Figure 17 shows that ClusterRT greatly reduces the cross-cluster transitioning traffic compared with the random placement. ClusterRT introduces a small amount of cross-cluster transitioning traffic during successive transitioning operations. This is because ClusterRT employs the maximum flow to minimize the cross-cluster relocation traffic. Furthermore, by placing both global and local parity chunks of the same transitioning group within the same cluster, ClusterRT significantly reduces the cross-cluster traffic when updating parity chunks. Overall, compared to the random placement, ClusterRT can reduce 77.2% of cross-cluster traffic on average during transitioning.
Fig. 17.
Fig. 17. Experiment A.6 (reduction on the cross-cluster transitioning traffic with LRC codes).
Experiment A.7 (comparison with convertible codes):. We finally measure the cross-cluster transitioning traffic introduced by ClusterRT and convertible codes [22, 23]. We realize stripe merge to meet the conversion requirements of convertible codes by setting the parameter \(k^{\prime }\) in the \((k, m, k^{\prime })\)-transitioning to be a multiple of \(k\).
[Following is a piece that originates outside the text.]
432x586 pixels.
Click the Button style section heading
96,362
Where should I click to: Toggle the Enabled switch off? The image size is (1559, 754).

Figure 18 shows the cross-cluster transitioning traffic of ClusterRT and convertible codes under different \(k\) and \(k^{\prime }\). We can observe that compared to convertible codes, ClusterRT gains lower cross-cluster transitioning traffic, mainly because it uses the maximum flow algorithm to reduce cross-cluster relocation traffic. Besides, ClusterRT pre-locates the parity chunks of decomposed stripes and stretched stripes within the same cluster to reduce cross-cluster update traffic. Moreover, convertible codes only optimize access costs in the parity update, without considering the optimization of cross-cluster network traffic and data relocation. In summary, ClusterRT achieves a reduction in cross-cluster transitioning traffic compared to convertible codes by 32.4% to 66.1%.
Fig. 18.
Fig. 18. Experiment A.7 (compared with convertible codes).

5.2 Testbed Experiments

We conduct further evaluation of ClusterRT on Alibaba Cloud ECS [4] to uncover its performance in a real-world cloud data center. Specifically, we allocate 19 virtual machine instances (with the type of ecs.g7.large), where each instance is equipped with 2vCPU (2.7 GHz 3rd Intel Xeon Scalable Processors) and 8 GB memory. The operating system is Ubuntu 18.04, and we measure via iperf that the network bandwidth between any two instances is around 10 Gb/s.
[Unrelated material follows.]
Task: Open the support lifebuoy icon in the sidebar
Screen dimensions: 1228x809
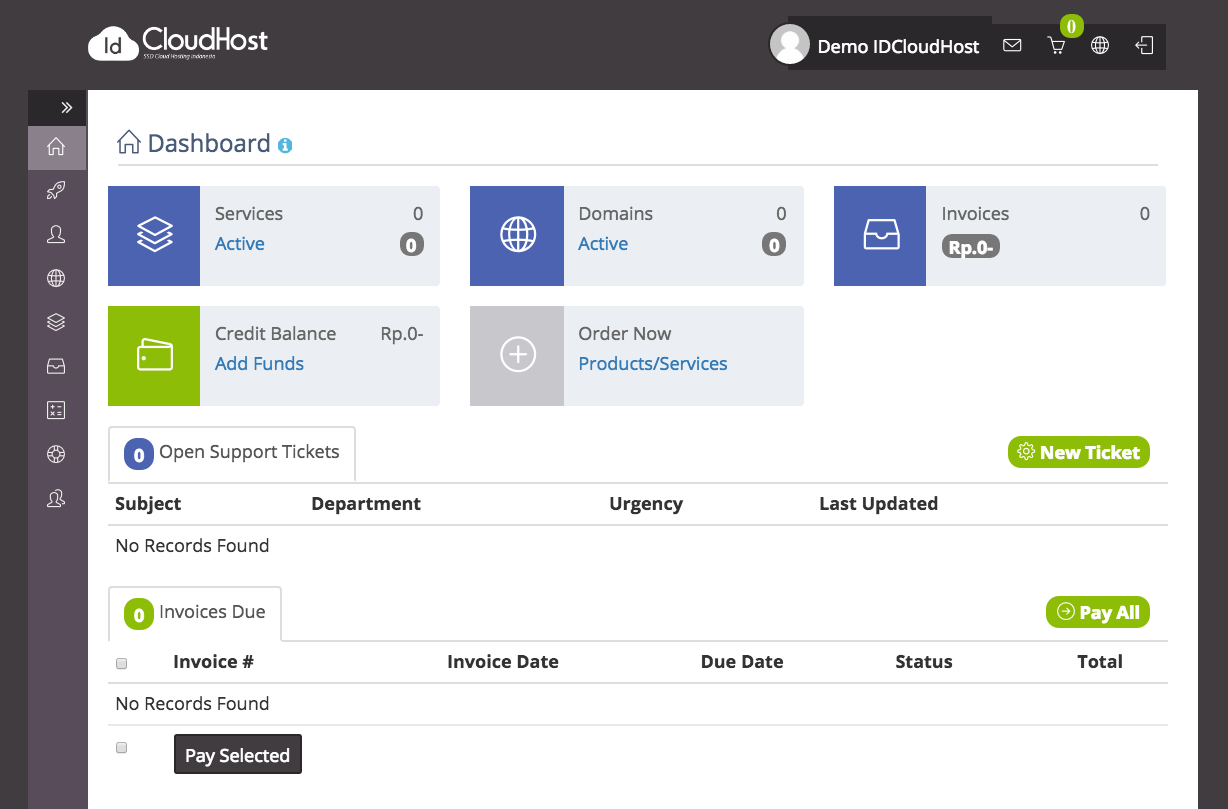Action: pyautogui.click(x=56, y=454)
Experimental setup:. We deploy the ClusterRT coordinator in one instance acting as the metadata server. We choose RS(6,3) as the default erasure coding paradigm and take the other 18 instances as the storage nodes with ClusterRT agents atop. We also adopt the following default configurations unless otherwise specified. The chunk size is set to 64 MB and the value of \(k\) is successively increased from 6 to 15 according to the state-of-the-art erasure coding deployments [13]. Before the experiment, we deployed 300 stripes, and each cluster contains three nodes. We then use Linux tool tc to throttle the cross-cluster network bandwidth between any two clusters from 1 Gb/s to 2 Gb/s (cross-cluster network bandwidth is set to 1 Gb/s by default) and measure the average transitioning time per stripe (defined as the time needed to stretch a stripe on average). We repeat each experiment for five runs and plot the average results, as well as the error bars indicating the maximum and minimum values across the experiments (some may be invisible as they are very small).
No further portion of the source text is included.